## ASSIGNED TASK
All that is needed is each line of the entries holding the word "computer", copied as it stands.

---------- LISTED RECORDS

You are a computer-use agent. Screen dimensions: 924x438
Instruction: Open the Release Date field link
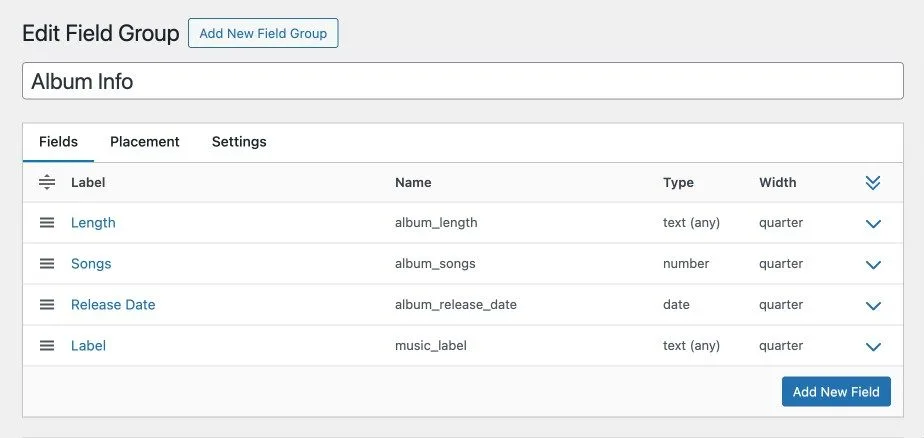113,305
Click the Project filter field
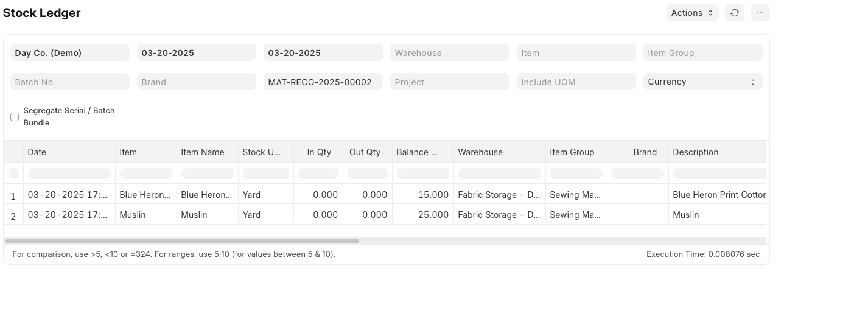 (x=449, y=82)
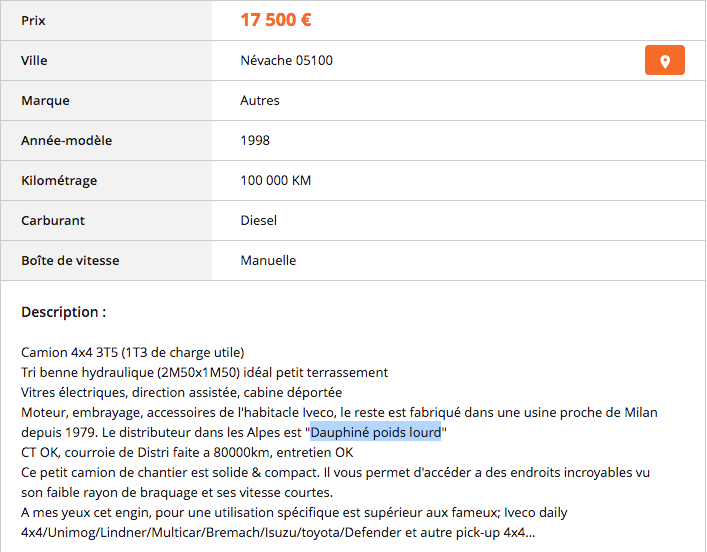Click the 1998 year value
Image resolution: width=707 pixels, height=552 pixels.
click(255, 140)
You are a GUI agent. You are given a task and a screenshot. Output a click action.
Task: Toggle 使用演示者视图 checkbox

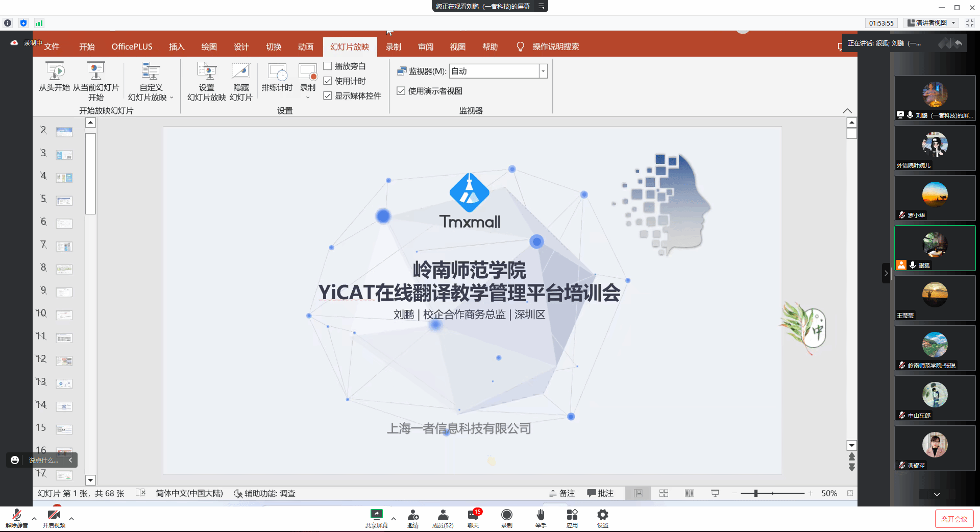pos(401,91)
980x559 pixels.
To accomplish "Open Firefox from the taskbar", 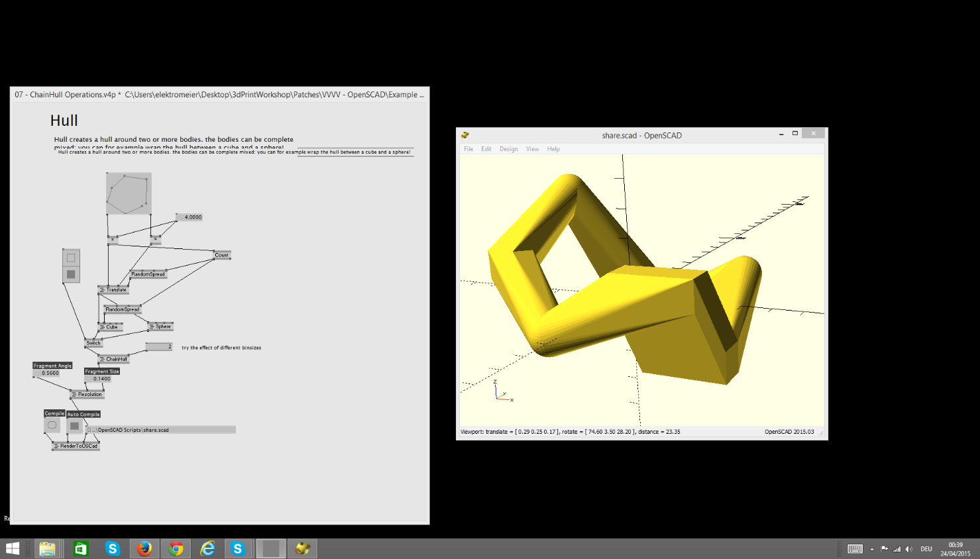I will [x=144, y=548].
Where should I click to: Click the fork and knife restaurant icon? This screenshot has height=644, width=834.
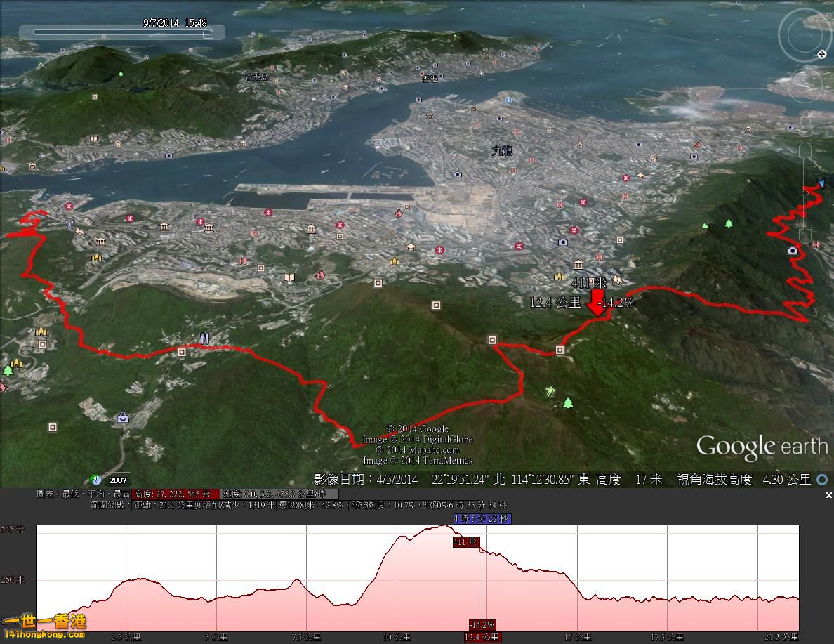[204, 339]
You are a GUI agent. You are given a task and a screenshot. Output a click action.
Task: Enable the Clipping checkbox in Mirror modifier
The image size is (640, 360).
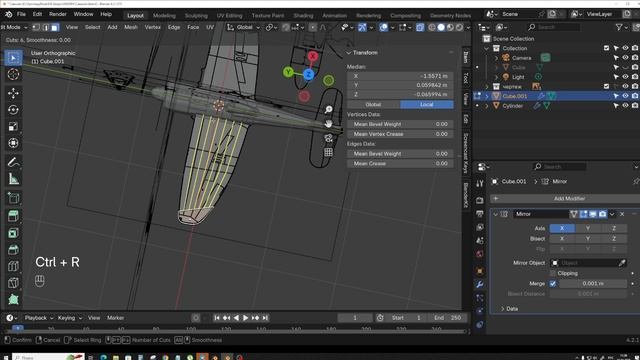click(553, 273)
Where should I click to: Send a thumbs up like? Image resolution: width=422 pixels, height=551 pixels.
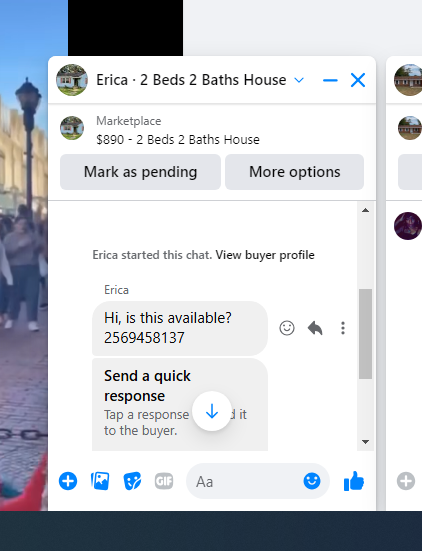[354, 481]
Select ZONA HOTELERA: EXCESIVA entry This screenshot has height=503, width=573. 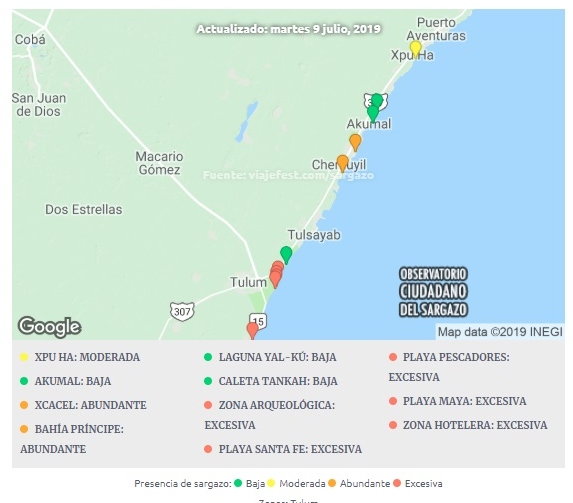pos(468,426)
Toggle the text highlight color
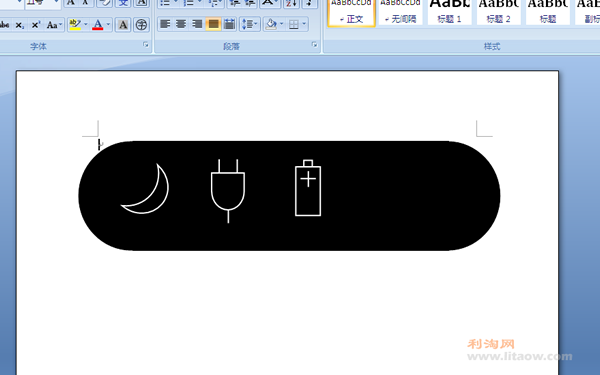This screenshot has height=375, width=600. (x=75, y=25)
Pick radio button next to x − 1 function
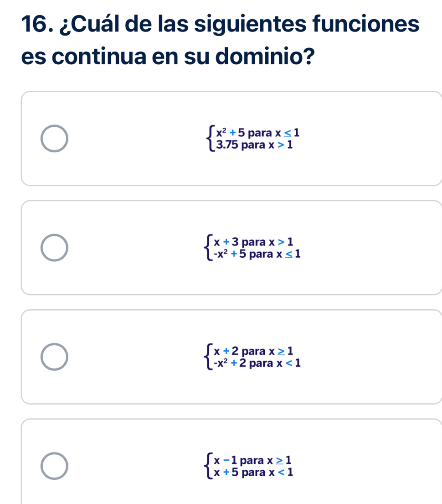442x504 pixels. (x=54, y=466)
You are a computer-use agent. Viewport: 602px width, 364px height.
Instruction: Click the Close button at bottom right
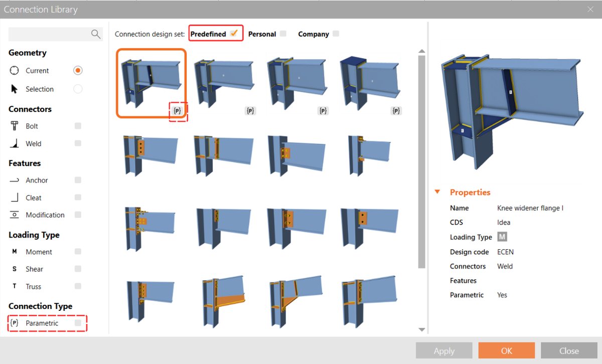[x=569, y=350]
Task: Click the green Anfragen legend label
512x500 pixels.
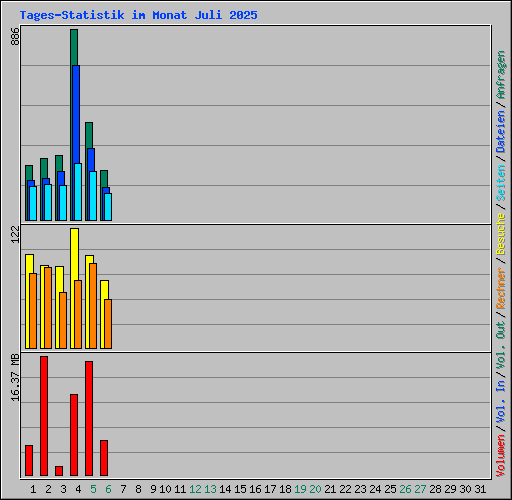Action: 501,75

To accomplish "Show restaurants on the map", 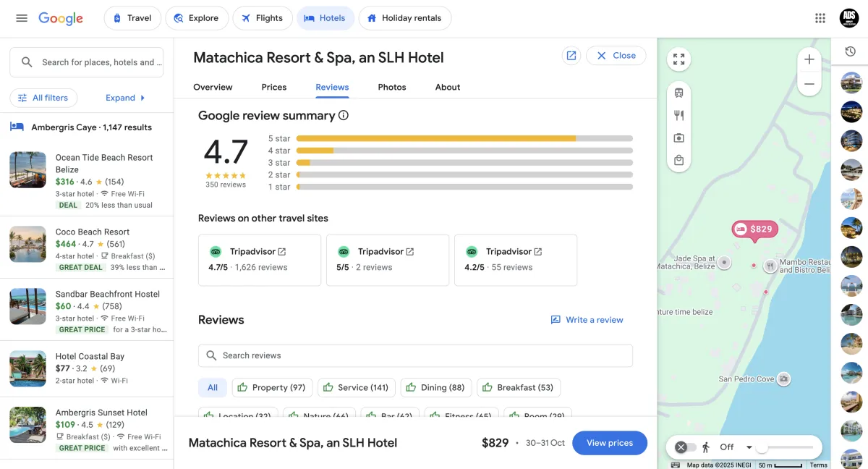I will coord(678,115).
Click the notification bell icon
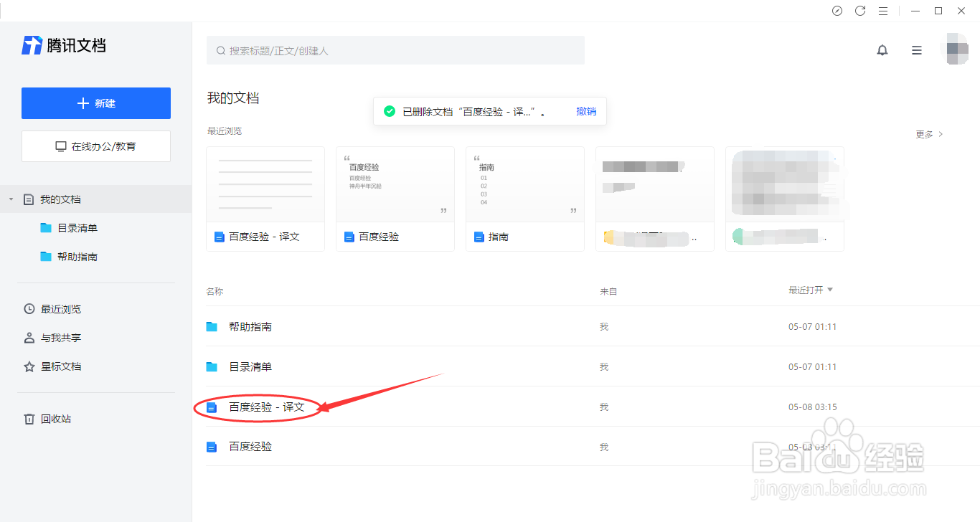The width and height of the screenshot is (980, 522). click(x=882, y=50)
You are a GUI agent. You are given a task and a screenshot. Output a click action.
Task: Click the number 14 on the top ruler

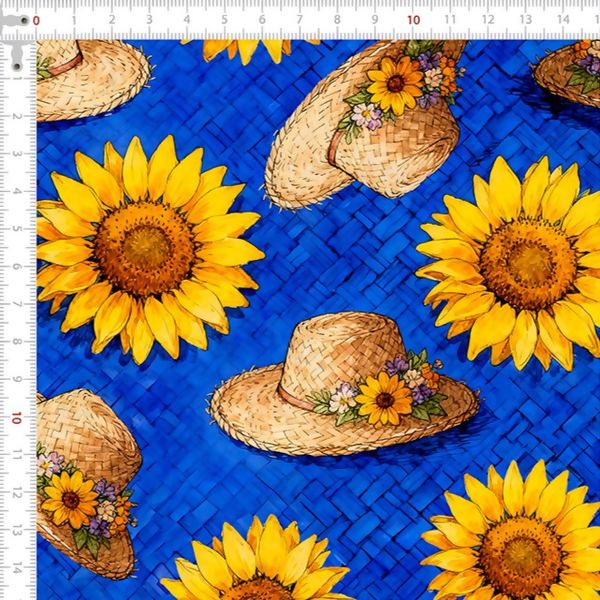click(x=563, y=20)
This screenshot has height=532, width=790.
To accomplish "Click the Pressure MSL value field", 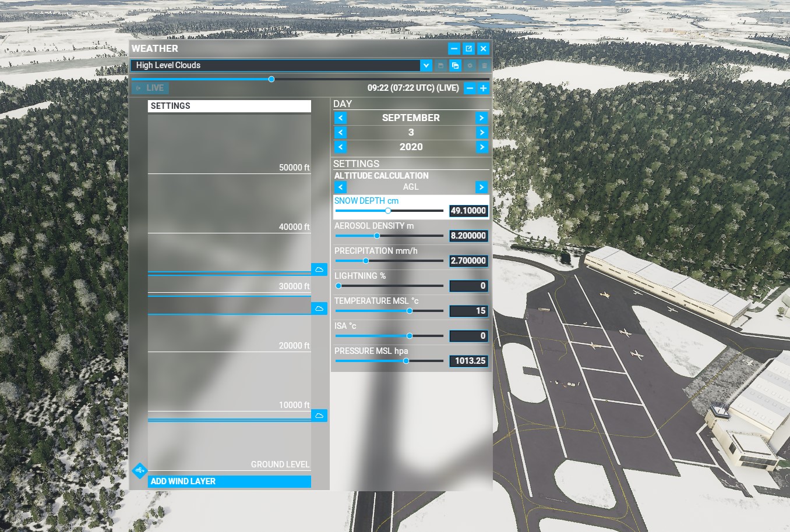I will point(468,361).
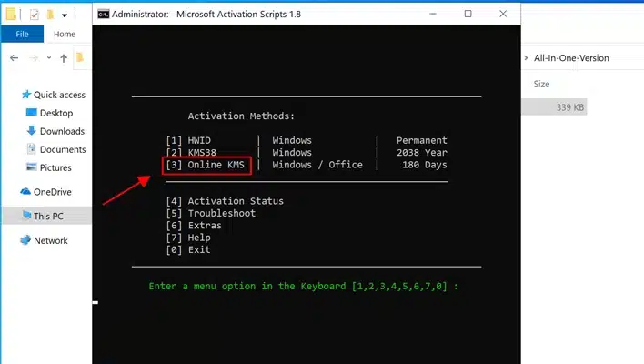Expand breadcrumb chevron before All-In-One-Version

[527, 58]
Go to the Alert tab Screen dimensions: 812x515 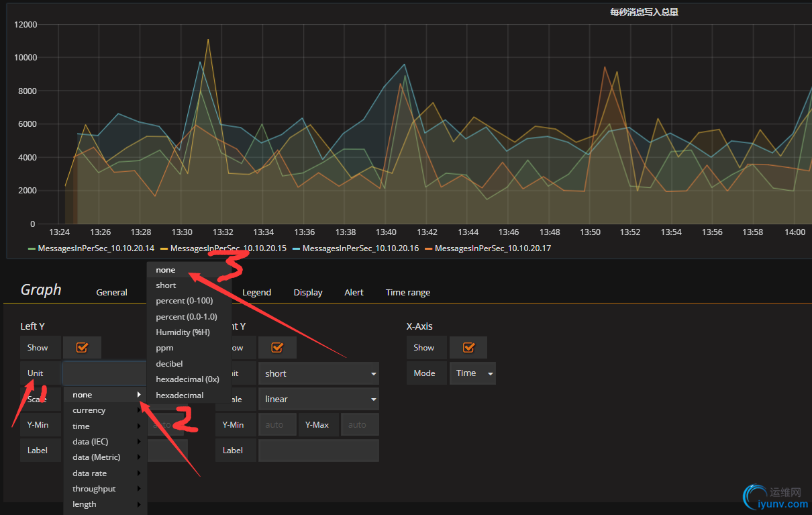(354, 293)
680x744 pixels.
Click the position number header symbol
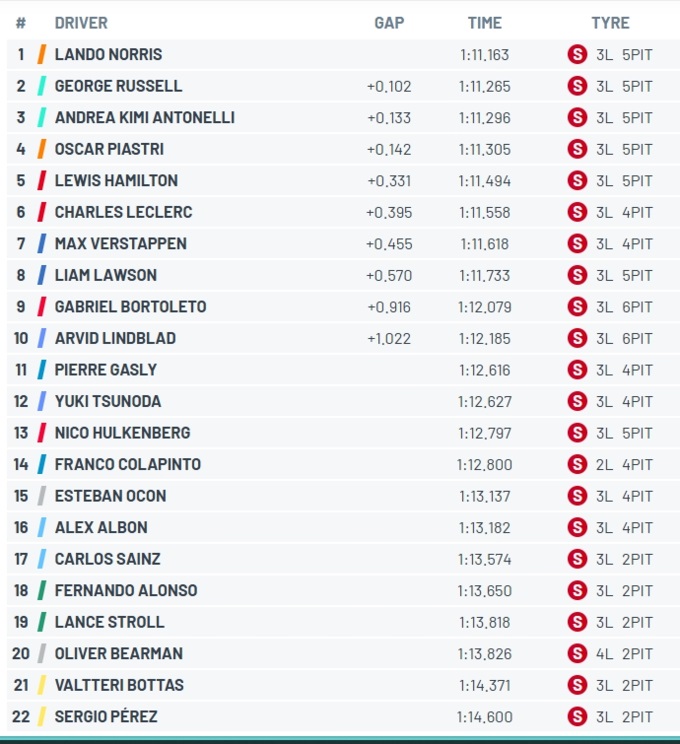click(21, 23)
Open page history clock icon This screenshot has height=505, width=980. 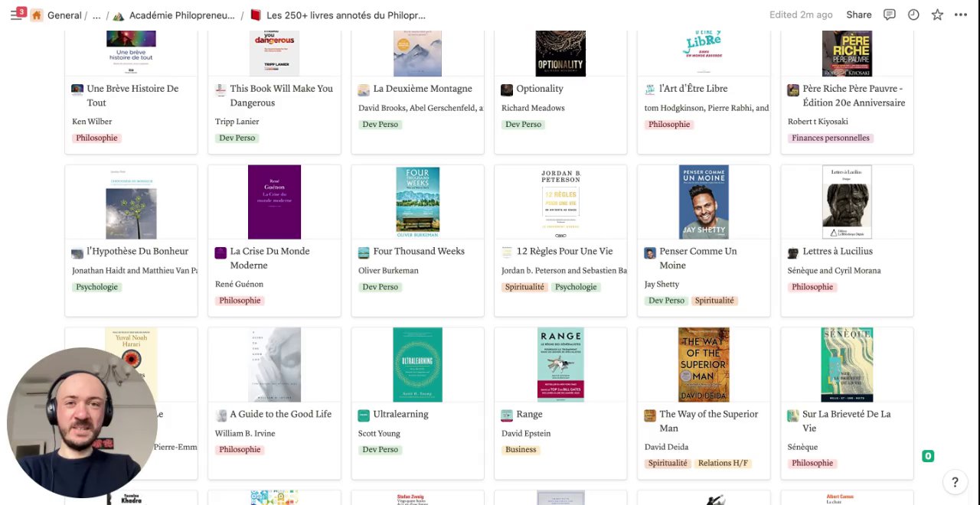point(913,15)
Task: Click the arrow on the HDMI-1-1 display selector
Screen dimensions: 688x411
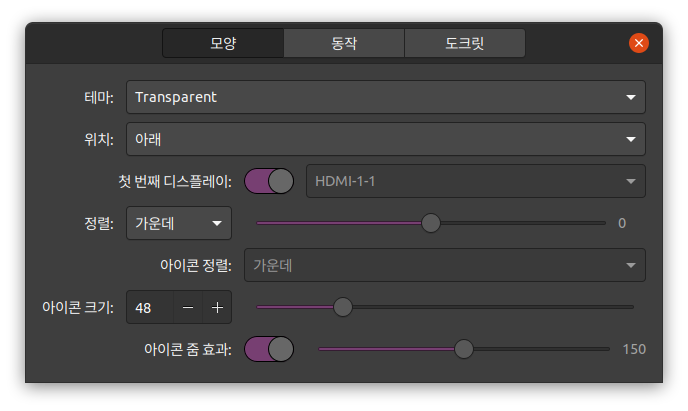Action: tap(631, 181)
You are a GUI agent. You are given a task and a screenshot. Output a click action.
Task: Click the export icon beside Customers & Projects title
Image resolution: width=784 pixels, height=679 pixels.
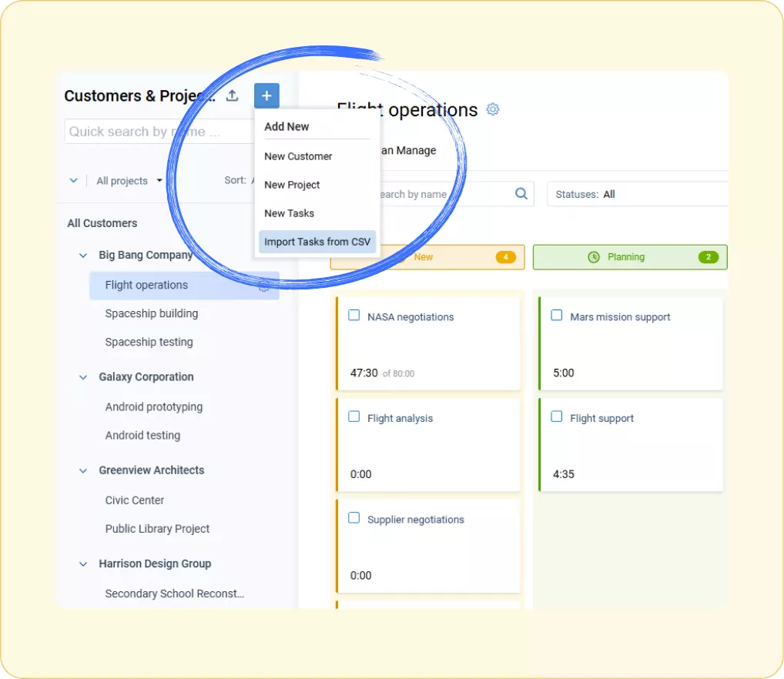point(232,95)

--------------------

## ANSWER SPACE
You are a computer-use agent. Screen dimensions: 924x438
You are a computer-use agent. Viewport: 602px width, 364px height.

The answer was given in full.